You know why nobody has ever reviewed this book on Amazon? Because shoppers interested in a gigantic collection of academic papers on morphological theory are already AWARE of what it is, and don't need to be told about it. And anyone else will never, in fact, look at this review. So it's entirely a bizarre anachronism - a review that nobody will read, that has nothing useful to say.
This is, of course, a wonderful compilation of papers on morphology. It's chocked full of data (and yes, Mr. Zwicky, I'm consciously using 'chocked'), and tons of careful analysis. Most of the papers are theory-neutral, or nearly theory-neutral, and thus it is actually a nice general reference piece, since it won't become outdated. I think this was the general goal that the editors were shooting for, and they met it fabulously. When I want to know how different languages do something, for example Noun Incorporation, I can open up this book and have piles of lovely examples with intelligent commentary. Morphology being the mess that it is, there's not as much really clear organization as I'd like (lots of "Some languages do this, but others kind of do that, and then there's this thing - that we don't know WHAT...to do with") - but that's more to do with the state of morphology than the state of this book. The syntax, phonology, and semantics books in this series are all beautifully organized, and, paradoxically, much more apt to go out of date.

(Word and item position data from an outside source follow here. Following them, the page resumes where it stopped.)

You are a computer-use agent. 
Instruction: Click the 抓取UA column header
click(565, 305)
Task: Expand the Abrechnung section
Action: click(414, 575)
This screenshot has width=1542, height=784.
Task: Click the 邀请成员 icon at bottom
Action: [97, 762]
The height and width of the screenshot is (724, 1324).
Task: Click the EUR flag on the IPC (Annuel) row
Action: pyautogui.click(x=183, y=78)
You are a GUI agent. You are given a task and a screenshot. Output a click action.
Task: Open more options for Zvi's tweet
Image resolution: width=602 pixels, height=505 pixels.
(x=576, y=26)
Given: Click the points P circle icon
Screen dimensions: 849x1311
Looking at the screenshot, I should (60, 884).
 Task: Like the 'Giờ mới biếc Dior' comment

But you probably already know this. If you didn't, you wouldn't be looking at this book - you'd be off digging up a used copy of "M is for Mush-For-Brains" by Sue Grafton-Higgins Clark. And then you wouldn't have any clue what I'm talking about, and probably too busy being led astray by William Safire or Richard Lederer to bother trying to find out.
This is only one book in the series - it is a behemoth, though, so get a cupcake for the mailman when he delivers it to you.